Reading text:
BEGIN

After the war, the International Military Tribunal indicted Ribbentrop on all four general counts: conspiring to wage aggressive war, waging aggressive war, war crimes, and crimes against humanity. With regard to the waging of aggressive war, Ribbentrop’s activities clearly displayed his key roles in the absorption of Austria (the Anschluss) and the Czechoslovak Sudetenland in 1938 and 1939. He worked closely with pro-German groups in both countries and knew that his guarantees to the French and British of no further German territorial demands were a sham. He continued to mislead the French and British in the months before the invasion of Poland, conspiring with Hitler to keep them in the dark and carrying out negotiations with the Soviet foreign minister Vyacheslav Molotov for the division of Poland. Ribbentrop knew of Hitler’s plans against Norway, Belgium, the Netherlands, Denmark, and France well in advance of their enactment, and when the Germans turned west in the spring of 1940, Ribbentrop defended the aggression against world outrage. He also participated in the negotiations with the fascist Italian government over the Axis invasion of the Balkans in 1941 and with the Japanese over the German invasion of the Soviet Union. In general, he was the architect of Hitler’s extraordinarily belligerent foreign policy.

END

Raw data:
BEGIN

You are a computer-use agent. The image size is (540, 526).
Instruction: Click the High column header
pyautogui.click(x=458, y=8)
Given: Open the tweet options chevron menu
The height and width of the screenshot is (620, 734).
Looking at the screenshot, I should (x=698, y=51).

END
BEGIN

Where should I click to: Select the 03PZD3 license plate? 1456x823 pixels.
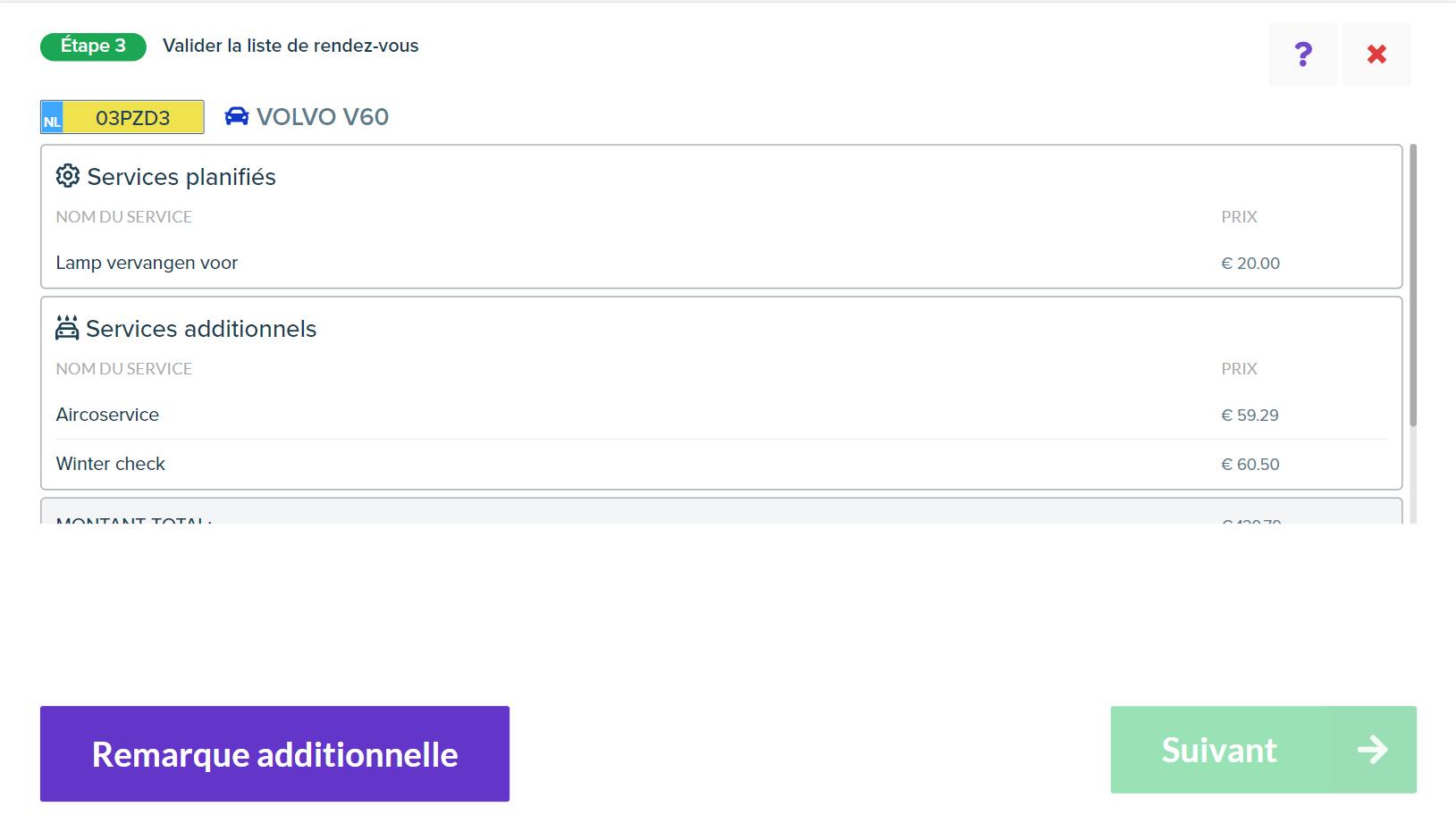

END

Exercise A:
List the counts on which the International Military Tribunal indicted Ribbentrop, according to the passage on Ribbentrop.
Exercise B:
Resume the passage on Ribbentrop, picking up after its final sentence.
The data has no connection to the passage on Ribbentrop.

Written answer A:
- Conspiring to wage aggressive war
- Waging aggressive war
- War crimes
- Crimes against humanity

Written answer B:
Regarding Ribbentrop’s indictment for war crimes, or breaches in the commonly accepted rules of the conduct of war, the Tribunal cited his presence at key meetings at which the Nazi leadership agreed to the brutal treatment of captured Allied combatants. They also attributed to him the guilt of all of his underlings who ran the Nazi-occupied states of Europe. Guilt for the atrocities and general brutality of Nazi military occupation was placed squarely on his shoulders. Here is also where the court found the justification for indicting him of crimes against humanity. As Germany’s chief diplomat, Ribbentrop helped force compliance with Hitler’s “final solution” of the “Jewish problem” from Axis allies and puppet states, on several occasions insisting on speedy mass deportations. He was also present at meetings at which specific policies for the destruction of European Jewry were discussed and planned. After Hitler’s suicide, Admiral Karl Dönitz, his successor, dismissed Ribbentrop as a prelude to opening negotiations for surrender.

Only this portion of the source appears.